■ What to work on
Put every one of the rows below into a JSON list of strings with one string per line, leaving out the blank lines.

■ Data to process
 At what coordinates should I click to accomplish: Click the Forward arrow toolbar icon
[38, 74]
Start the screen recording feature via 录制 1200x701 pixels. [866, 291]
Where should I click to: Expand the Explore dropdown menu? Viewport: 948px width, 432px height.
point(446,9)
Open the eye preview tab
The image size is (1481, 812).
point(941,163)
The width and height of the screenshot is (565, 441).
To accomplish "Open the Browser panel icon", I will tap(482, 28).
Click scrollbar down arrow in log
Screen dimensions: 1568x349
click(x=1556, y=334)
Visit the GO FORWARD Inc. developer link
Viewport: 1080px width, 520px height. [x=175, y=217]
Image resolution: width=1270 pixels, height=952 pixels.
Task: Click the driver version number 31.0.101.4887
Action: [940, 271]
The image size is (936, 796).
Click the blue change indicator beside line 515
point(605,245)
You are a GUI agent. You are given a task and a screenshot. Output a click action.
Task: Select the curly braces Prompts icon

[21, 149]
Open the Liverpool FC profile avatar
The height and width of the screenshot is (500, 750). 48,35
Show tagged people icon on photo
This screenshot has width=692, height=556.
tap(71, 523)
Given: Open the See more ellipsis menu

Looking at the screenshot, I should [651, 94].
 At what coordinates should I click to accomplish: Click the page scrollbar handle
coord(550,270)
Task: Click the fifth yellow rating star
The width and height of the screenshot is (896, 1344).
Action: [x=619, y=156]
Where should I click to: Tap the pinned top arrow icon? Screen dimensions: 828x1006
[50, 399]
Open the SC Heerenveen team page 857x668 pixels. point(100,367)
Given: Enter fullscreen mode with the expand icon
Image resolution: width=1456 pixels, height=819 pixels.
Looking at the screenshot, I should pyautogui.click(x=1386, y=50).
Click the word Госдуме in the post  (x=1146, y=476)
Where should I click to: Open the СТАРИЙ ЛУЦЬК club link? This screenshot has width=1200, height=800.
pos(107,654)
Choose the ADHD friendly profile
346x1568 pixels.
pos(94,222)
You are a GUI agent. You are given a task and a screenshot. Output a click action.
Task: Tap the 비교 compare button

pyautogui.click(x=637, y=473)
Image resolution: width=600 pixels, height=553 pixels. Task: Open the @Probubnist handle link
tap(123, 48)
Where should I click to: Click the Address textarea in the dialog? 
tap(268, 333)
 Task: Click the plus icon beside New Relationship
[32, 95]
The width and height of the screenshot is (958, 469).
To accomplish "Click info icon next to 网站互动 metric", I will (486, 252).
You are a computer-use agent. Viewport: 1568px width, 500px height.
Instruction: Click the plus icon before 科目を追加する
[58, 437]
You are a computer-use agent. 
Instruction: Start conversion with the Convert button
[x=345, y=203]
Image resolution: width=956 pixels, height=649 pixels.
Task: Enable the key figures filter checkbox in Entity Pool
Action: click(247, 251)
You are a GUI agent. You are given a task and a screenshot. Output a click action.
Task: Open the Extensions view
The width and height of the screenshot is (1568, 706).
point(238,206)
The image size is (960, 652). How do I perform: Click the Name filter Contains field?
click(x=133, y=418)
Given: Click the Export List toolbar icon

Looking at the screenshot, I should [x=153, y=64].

■ Response
[
  " At what coordinates should I click to accomplish: Click the Forward arrow toolbar icon",
  "[38, 74]",
  "Start the screen recording feature via 录制 1200x701 pixels. [866, 291]",
  "Where should I click to: Expand the Explore dropdown menu? Viewport: 948px width, 432px height.",
  "point(446,9)",
  "Open the eye preview tab",
  "The image size is (1481, 812).",
  "point(941,163)",
  "The width and height of the screenshot is (565, 441).",
  "To accomplish \"Open the Browser panel icon\", I will tap(482, 28).",
  "Click scrollbar down arrow in log",
  "Screen dimensions: 1568x349",
  "click(x=1556, y=334)",
  "Visit the GO FORWARD Inc. developer link",
  "Viewport: 1080px width, 520px height. [x=175, y=217]",
  "Image resolution: width=1270 pixels, height=952 pixels.",
  "Task: Click the driver version number 31.0.101.4887",
  "Action: [940, 271]",
  "The image size is (936, 796).",
  "Click the blue change indicator beside line 515",
  "point(605,245)",
  "You are a GUI agent. You are given a task and a screenshot. Output a click action.",
  "Task: Select the curly braces Prompts icon",
  "[21, 149]",
  "Open the Liverpool FC profile avatar",
  "The height and width of the screenshot is (500, 750). 48,35",
  "Show tagged people icon on photo",
  "This screenshot has width=692, height=556.",
  "tap(71, 523)",
  "Given: Open the See more ellipsis menu",
  "Looking at the screenshot, I should [651, 94].",
  " At what coordinates should I click to accomplish: Click the page scrollbar handle",
  "coord(550,270)",
  "Task: Click the fifth yellow rating star",
  "The width and height of the screenshot is (896, 1344).",
  "Action: [x=619, y=156]",
  "Where should I click to: Tap the pinned top arrow icon? Screen dimensions: 828x1006",
  "[50, 399]",
  "Open the SC Heerenveen team page 857x668 pixels. point(100,367)",
  "Given: Enter fullscreen mode with the expand icon",
  "Image resolution: width=1456 pixels, height=819 pixels.",
  "Looking at the screenshot, I should pyautogui.click(x=1386, y=50).",
  "Click the word Госдуме in the post  (x=1146, y=476)",
  "Where should I click to: Open the СТАРИЙ ЛУЦЬК club link? This screenshot has width=1200, height=800.",
  "pos(107,654)",
  "Choose the ADHD friendly profile",
  "346x1568 pixels.",
  "pos(94,222)",
  "You are a GUI agent. You are given a task and a screenshot. Output a click action.",
  "Task: Tap the 비교 compare button",
  "pyautogui.click(x=637, y=473)",
  "Image resolution: width=600 pixels, height=553 pixels. Task: Open the @Probubnist handle link",
  "tap(123, 48)",
  "Where should I click to: Click the Address textarea in the dialog? ",
  "tap(268, 333)",
  " Task: Click the plus icon beside New Relationship",
  "[32, 95]",
  "The width and height of the screenshot is (958, 469).",
  "To accomplish \"Click info icon next to 网站互动 metric\", I will (486, 252).",
  "You are a computer-use agent. Viewport: 1568px width, 500px height.",
  "Instruction: Click the plus icon before 科目を追加する",
  "[58, 437]",
  "You are a computer-use agent. ",
  "Instruction: Start conversion with the Convert button",
  "[x=345, y=203]",
  "Image resolution: width=956 pixels, height=649 pixels.",
  "Task: Enable the key figures filter checkbox in Entity Pool",
  "Action: click(247, 251)",
  "You are a GUI agent. You are given a task and a screenshot. Output a click action.",
  "Task: Open the Extensions view",
  "The width and height of the screenshot is (1568, 706).",
  "point(238,206)",
  "The image size is (960, 652). How do I perform: Click the Name filter Contains field?",
  "click(x=133, y=418)",
  "Given: Click the Export List toolbar icon",
  "Looking at the screenshot, I should [x=153, y=64]."
]